[PROBLEM REQUIREMENTS] Leave out the pictures and print precisely the lines from the line with "1280x720 pixels. How" to the final line of the entries, both ends included.

-------- SOURCE MATERIAL

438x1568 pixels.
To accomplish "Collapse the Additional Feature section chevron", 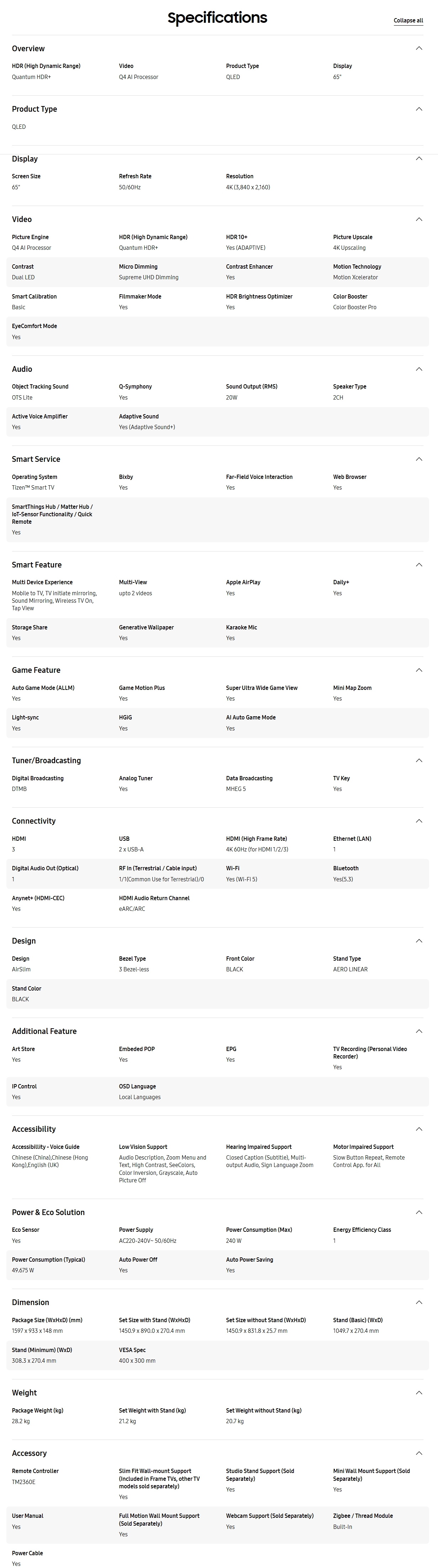I will [x=418, y=1031].
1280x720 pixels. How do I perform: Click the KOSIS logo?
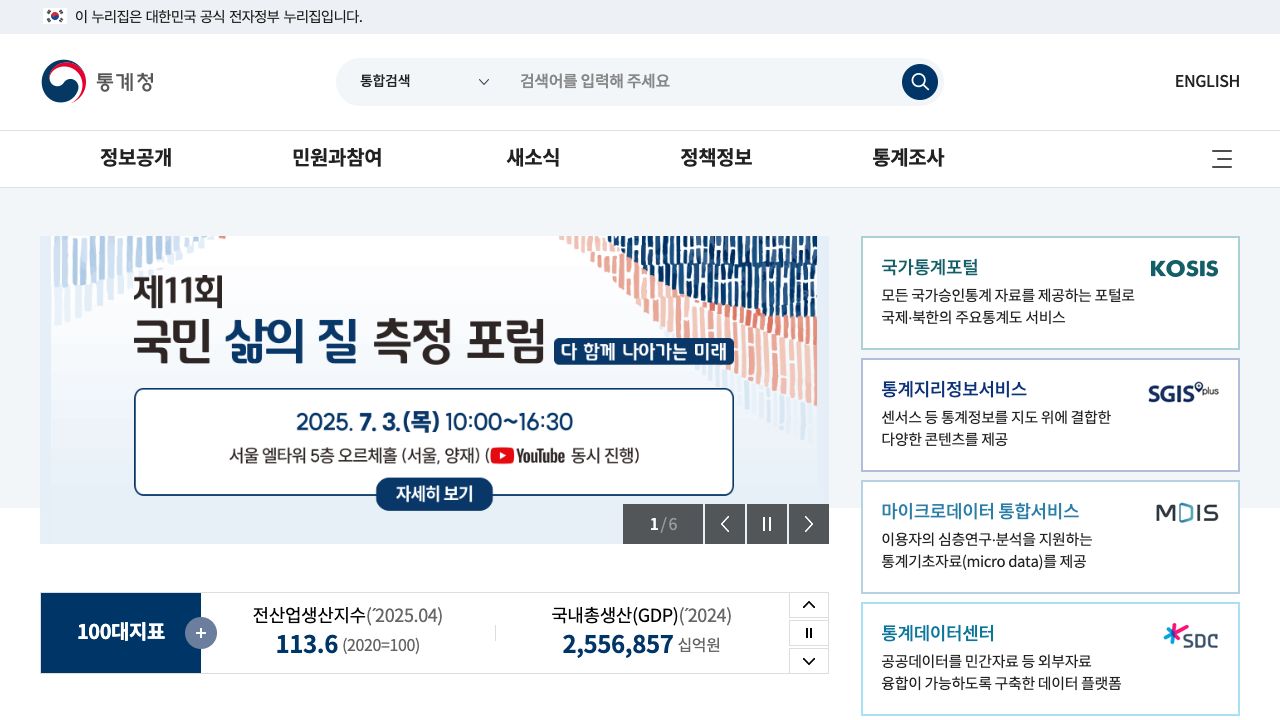tap(1184, 268)
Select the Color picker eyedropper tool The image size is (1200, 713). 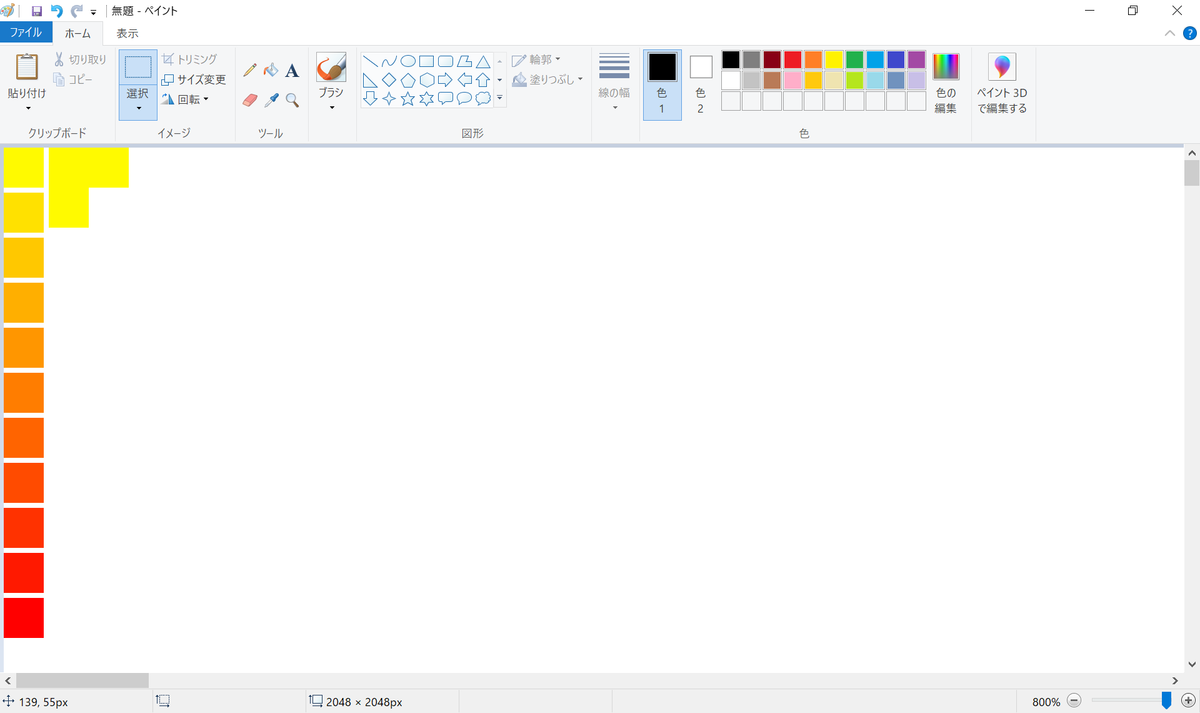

----------------

[ANSWER TO THIS PROBLEM]
1280x720 pixels. How do I perform: Click the KOSIS logo?
tap(1184, 268)
Select the Color picker eyedropper tool The image size is (1200, 713). 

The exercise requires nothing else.